Sunday, June 10, 2012

150


Among the coupons, small calendars, and ambulance company magnets on the refrigerator at Grandpa’s are sixteen photographs Rosie, and one picture of a great-grandchild. When I got to the rehab center in the afternoon, Rosie was in the room, sitting with Grandpa; her daughter, Jeri, was there too. Rosie got up and took another chair, giving me hers, though both Grandpa and I tried to talk her out of moving. She has a bar in her back and moves a bit stiffly. “I’m not supposed to bend or twist,” she said later.

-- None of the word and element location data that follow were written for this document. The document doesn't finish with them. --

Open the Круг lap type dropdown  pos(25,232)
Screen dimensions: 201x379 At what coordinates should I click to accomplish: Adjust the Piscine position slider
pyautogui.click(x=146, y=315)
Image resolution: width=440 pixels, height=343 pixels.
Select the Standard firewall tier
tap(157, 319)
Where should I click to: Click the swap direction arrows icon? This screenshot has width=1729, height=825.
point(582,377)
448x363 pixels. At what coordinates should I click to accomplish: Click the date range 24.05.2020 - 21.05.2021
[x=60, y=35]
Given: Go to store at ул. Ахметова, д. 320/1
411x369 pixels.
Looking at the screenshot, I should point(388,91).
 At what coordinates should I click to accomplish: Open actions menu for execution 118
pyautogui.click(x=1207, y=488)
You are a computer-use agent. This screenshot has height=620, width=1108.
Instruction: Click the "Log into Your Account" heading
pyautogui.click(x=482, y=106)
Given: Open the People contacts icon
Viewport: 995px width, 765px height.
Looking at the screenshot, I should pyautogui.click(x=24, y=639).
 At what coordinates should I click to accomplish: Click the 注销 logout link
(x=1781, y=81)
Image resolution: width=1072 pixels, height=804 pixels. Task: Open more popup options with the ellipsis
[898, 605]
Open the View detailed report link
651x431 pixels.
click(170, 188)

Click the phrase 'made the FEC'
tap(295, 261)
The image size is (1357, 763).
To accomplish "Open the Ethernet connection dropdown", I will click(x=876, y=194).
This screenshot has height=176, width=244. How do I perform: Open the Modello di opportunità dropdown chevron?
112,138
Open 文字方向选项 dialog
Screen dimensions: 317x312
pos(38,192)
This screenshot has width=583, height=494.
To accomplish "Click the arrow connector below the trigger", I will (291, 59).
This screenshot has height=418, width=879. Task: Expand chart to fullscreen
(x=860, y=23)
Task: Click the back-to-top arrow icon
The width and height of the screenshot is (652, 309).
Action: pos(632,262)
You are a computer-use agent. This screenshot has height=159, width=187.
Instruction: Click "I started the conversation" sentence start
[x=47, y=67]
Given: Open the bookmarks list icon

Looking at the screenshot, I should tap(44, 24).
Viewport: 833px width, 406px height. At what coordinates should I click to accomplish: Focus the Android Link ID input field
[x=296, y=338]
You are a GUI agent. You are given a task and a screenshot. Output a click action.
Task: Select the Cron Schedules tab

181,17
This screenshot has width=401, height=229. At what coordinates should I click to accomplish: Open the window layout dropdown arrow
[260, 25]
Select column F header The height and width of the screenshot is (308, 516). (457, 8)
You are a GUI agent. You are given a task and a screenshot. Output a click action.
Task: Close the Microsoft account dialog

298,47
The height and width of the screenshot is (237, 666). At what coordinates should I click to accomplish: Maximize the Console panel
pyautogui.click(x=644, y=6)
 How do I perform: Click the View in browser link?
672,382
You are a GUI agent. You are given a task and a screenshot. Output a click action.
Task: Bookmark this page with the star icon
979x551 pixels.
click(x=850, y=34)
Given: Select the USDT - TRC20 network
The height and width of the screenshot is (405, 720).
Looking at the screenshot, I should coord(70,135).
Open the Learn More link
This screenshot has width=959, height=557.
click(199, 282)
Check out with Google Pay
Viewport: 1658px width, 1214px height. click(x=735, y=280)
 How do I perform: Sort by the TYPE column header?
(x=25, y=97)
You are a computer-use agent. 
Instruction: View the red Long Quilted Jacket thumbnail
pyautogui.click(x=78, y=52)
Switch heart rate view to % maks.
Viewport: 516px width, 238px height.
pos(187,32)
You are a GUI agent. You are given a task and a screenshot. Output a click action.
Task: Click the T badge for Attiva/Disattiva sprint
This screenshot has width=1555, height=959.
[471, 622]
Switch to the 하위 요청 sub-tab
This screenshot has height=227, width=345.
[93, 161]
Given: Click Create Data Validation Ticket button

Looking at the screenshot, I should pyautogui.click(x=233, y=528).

I told her the news about Naomi’s baby and that they had named her Rosalie, which is Rosie’s full name. “Well, it’s not my first name, you know,” she said. “It’s my middle name.” Her first name is Blanche, but when she was four or five she said no to that. I asked what her mother called her. “Well, she mostly called me ‘Sis.’ I was the oldest of eleven kids, you know.”
Later, unprompted, Rosie said, “I think it was those drugs.” She was referring to her own medical problems of recent months. She told about how a mix of pain meds had led to a mental break. “They put me in there with those crazy people, but I told them I didn’t belong there.” Jeri said that she’s now getting out-patient psychiatric treatment. “I don’t know what happened,” Rosie said. After she was home again, she discovered longer-lasting effects. “I went into the kitchen to make Pat some dinner, and I had forgot how to cook. I forgot how to do my bookwork too.” She shook her head, mystified. She hasn’t recovered these abilities, though she seems in conversation the same as she was a year ago. Her reddish hair suggested a recent visit to the hair salon, and she wore a purple blouse and a notable amount of perfume.
Conversation turned to the topic of me, and Grandpa told one of his chestnuts, how when I was nine, at the end of a visit, I had hid and no one could find me. “He didn’t want to go,” Grandpa laughed, still pleased forty years after the fact.  He next turned to another favorite: “We took him out there to Mojave one time, to Richard and Bethene’s…. He was twelve or thirteen months [probably older]…. Walking, you know…. And they had him ... what do you call it ... hooly-hupping. He was doing it.” Everyone laughed politely.
After an hour or so Rosie and Jeri said good-bye. “I’ll see you next Sunday,” Rosie said, giving Grandpa, who had stood up, a rapid-fire series of kisses on the cheek…..
I pulled my chair closer and we two sat together in silence for a bit, adjusting…. Grandpa wore a pale green short-sleeved button shirt, the breast pocket full of pens and scraps of paper; his khaki pants were pulled up stereotypically high….
Eventually we started chatting again, and eventually he told me how once he had made a list of the events in his life, a total of 150, that were “you know, worth telling a story about….” For example, “that cyclone came almost right up to the back porch, and then for some reason it just veered off and took down the barn.” This was in Nebraska, probably in the early thirties. He talked about the wonders he had witnessed in the aftermath. “You can’t really even tell people because no one would believe it.” He gave me a few details anyway: a neighbor’s car was missing the engine; it was found weeks later fifteen miles away. He discovered a long piece of straw shoved right through the trunk of a tree. “Now how is that possible? I saw it but I can’t explain it.”
Later he said, “I wish I’d done more, but it doesn’t look like all that’ll happen now.” He mostly meant travel, after he retired twenty years ago. “I would’ve liked to get back east more. But Mom’s … your grandmother’s health wasn’t good, her eyesight, she couldn’t see much…. Not that she wouldn’t have wanted to go too, if her health had been better….” The way I remember it, Grandma’s fading eyesight may have been a factor, especially later on, but so was Grandpa’s own inertia….
“I been back to California just once [since 1984], back to Nebraska just twice [since 1936].” He meant to go more, but there was always some reason to stay home…. I don’t suppose taking care of his yard would warrant one of his 150 stories, but it was also a source of satisfaction….
I left at dinner time, and stopped on the way back to the house at The Great Wall, a restaurant in a strip mall. The lack of Chinese employees was a red flag, and to no surprise my take-out fried rice was rather bland. Grandpa had encouraged me to stay for dinner at the rehab center—visitors can eat too—but I had begged off. I felt like a selfish ass as I walked out of the dining room, but I kept going.